Während Verlage gerade erst begonnen hatten, unter den Bedingungen des von Tech-Riesen wie Meta und Google dominierten digitalen Raums erfolgreiche Reichweitenstrategien zu etablieren, wendet sich das Spiel nun erneut. Und diesmal sieht es so aus, als könnten automatisierte Systeme die journalistischen Medien als Absender von Recherchen und Einordnungen faktisch zum Verschwinden bringen. ChatGPT, ClaudeAI oder Gemini werden zu Erstkontakten in der Informationssuche – aber sie bieten weder Verantwortung für den Inhalt, noch vergüten sie die Arbeit, die in seine Erarbeitung geflossen ist. Woher „weiß“ ChatGPT, was gestern im Libanon passiert ist? Diese Frage können nur Korrespondentinnen von Auslandssendern und Nachrichtenagenturen beantworten. Doch wer bezahlt deren (teure) Arbeit vor Ort noch, wenn das Ergebnis per Chatbot frei verfügbar ist?

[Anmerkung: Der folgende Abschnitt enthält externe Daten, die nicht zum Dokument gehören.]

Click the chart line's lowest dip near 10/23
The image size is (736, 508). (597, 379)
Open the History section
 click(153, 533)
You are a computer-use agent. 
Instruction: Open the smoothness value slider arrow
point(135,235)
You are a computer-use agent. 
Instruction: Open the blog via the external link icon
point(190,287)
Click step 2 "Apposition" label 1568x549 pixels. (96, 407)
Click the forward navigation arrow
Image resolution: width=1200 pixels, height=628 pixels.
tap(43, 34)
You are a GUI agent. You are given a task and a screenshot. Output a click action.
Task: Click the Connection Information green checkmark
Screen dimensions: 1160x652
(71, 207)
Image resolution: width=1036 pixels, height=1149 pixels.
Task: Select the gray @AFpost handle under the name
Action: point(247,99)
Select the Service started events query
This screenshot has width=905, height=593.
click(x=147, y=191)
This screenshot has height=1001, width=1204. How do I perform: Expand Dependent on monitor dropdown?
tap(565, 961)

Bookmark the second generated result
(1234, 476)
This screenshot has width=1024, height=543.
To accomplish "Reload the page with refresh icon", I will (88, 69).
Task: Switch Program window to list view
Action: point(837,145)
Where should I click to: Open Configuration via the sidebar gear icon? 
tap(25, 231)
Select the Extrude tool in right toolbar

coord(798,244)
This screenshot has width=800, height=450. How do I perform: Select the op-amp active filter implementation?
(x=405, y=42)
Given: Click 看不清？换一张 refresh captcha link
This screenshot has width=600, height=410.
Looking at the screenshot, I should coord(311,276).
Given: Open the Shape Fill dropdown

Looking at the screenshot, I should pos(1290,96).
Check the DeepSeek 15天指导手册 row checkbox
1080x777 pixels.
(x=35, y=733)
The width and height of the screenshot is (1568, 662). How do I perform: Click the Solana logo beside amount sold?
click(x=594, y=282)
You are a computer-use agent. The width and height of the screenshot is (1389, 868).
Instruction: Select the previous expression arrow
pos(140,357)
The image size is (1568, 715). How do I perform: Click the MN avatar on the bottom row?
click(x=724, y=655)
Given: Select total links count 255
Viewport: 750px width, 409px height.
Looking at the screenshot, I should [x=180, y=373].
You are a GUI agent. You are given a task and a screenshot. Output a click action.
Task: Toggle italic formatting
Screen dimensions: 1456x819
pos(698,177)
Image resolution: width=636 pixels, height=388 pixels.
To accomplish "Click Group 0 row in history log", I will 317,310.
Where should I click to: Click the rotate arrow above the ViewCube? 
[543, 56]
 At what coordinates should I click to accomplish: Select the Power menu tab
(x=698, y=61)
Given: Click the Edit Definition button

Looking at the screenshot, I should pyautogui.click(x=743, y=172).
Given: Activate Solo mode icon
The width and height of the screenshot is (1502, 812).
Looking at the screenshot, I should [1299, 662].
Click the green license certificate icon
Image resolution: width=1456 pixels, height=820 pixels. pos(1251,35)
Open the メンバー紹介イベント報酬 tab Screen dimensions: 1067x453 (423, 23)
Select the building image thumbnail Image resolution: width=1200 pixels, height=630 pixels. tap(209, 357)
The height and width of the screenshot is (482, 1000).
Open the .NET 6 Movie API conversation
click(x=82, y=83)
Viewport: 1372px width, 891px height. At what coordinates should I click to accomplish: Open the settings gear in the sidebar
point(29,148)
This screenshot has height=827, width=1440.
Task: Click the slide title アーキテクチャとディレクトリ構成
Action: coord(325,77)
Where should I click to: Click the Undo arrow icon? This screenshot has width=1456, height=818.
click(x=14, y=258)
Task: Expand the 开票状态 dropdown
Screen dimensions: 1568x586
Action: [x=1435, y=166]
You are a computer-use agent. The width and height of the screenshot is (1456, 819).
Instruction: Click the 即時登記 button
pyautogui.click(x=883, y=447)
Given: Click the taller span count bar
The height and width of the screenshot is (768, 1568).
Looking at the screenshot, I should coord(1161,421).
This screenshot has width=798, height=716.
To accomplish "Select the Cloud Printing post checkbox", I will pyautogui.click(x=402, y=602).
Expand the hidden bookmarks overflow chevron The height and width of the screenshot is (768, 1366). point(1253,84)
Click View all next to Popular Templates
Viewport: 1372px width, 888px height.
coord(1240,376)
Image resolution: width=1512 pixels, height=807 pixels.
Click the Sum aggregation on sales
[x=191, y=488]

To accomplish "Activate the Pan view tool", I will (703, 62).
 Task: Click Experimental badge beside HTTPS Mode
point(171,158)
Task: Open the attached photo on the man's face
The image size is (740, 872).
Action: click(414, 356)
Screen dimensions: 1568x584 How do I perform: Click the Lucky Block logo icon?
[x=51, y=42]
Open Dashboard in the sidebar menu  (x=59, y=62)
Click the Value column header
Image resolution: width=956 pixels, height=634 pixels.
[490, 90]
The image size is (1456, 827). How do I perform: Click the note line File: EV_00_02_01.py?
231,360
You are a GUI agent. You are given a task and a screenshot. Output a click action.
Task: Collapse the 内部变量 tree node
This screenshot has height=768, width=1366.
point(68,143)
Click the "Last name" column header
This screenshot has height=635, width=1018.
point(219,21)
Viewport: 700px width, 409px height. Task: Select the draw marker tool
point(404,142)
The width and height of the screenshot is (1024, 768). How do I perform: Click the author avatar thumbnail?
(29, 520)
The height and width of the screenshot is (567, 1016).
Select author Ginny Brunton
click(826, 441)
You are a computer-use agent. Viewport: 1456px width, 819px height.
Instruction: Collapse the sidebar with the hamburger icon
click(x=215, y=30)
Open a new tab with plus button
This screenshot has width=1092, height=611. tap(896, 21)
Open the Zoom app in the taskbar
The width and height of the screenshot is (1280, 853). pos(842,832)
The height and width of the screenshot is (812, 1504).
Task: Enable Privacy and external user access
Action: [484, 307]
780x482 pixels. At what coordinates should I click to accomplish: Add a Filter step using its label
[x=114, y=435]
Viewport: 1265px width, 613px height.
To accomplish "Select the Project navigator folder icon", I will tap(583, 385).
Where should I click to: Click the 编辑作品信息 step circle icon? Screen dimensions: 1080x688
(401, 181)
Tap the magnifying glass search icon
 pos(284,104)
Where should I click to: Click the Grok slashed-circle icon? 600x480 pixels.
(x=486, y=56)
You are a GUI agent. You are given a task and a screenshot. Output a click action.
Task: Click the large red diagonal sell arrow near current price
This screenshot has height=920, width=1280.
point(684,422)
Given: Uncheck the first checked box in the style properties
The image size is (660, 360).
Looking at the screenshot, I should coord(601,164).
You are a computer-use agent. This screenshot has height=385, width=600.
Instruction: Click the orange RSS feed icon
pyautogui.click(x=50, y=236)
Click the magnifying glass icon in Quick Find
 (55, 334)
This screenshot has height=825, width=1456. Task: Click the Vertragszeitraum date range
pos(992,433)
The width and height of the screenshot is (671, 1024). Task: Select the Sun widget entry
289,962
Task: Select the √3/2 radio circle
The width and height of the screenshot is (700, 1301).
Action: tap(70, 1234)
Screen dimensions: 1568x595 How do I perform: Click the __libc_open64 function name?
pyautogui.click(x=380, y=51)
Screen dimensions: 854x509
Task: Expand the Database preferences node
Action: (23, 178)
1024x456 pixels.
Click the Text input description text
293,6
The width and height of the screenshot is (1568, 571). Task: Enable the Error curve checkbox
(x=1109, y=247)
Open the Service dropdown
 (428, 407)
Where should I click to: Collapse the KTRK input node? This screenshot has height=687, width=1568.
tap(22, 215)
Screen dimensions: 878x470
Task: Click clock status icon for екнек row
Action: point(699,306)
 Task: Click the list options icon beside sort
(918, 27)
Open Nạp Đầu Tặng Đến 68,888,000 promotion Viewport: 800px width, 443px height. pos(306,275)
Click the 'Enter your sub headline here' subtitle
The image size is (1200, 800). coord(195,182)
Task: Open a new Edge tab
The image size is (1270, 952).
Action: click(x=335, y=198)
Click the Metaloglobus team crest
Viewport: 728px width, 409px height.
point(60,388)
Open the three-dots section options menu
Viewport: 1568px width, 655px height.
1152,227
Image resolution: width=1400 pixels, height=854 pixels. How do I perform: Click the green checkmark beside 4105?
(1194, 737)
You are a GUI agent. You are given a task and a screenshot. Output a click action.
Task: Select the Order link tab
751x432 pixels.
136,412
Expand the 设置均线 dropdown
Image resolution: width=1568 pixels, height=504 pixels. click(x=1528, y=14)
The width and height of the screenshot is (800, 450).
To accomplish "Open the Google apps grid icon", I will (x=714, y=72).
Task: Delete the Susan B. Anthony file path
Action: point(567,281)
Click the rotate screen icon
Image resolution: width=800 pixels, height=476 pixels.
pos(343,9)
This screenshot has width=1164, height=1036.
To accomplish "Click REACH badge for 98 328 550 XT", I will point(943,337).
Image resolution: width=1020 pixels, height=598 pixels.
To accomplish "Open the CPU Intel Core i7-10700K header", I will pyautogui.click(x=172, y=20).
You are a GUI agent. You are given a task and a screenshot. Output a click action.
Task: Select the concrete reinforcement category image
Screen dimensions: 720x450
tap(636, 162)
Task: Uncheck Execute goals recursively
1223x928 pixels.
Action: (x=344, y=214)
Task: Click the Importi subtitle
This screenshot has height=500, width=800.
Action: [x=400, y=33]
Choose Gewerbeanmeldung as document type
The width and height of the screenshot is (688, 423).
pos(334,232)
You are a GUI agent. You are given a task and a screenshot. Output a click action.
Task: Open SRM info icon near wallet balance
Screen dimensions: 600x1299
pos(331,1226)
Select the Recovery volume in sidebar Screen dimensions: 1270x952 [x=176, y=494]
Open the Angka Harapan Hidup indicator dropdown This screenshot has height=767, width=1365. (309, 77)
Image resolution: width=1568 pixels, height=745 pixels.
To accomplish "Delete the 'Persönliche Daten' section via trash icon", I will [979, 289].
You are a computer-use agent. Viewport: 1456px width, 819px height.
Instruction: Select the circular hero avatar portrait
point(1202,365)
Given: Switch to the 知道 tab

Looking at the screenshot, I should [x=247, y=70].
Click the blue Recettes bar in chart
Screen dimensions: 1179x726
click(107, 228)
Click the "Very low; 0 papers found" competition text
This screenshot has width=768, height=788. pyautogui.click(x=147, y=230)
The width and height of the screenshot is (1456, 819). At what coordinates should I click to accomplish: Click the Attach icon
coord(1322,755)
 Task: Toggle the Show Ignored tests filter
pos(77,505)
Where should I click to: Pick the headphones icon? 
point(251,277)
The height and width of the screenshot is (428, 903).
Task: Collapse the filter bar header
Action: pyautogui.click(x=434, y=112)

In dieser Lage habe ich der Signal-Präsidentin Meredith Whittaker auf der Publix-Bühne eine Frage gestellt, die viele Redaktionen derzeit bewegt: Was bedeutet es für die Demokratie, wenn große KI-Modelle die Informationshoheit übernehmen, und wie sollte der Journalismus darauf reagieren – von der New York Times bis zum Spiegel?
Ihre Antwort: „Wir müssen anfangen, uns die Frage zu stellen, wie wir Journalismus als Kraft, die sich autoritären Bewegungen entgegenstellt, erhalten – auch wenn das Geschäftsmodell gänzlich verschwindet.“
Whittaker formuliert hier nicht nur ein Risiko, sondern einen Wendepunkt. Denn wenn sich das dominante Finanzierungsmodell – Reichweite gegen Werbegeld – von Journalismus weiter auflöst, brauchen wir eine klare Neuorientierung: hin zur Publikumsbeziehung statt Klickrate, hin zu Dialogräumen statt Distributionslogik, hin zum Aufbau von Vertrauen, indem Redaktionen die Bedürfnisse ihrer Nutzer:innen kennen und entsprechende Formate und Themen setzen.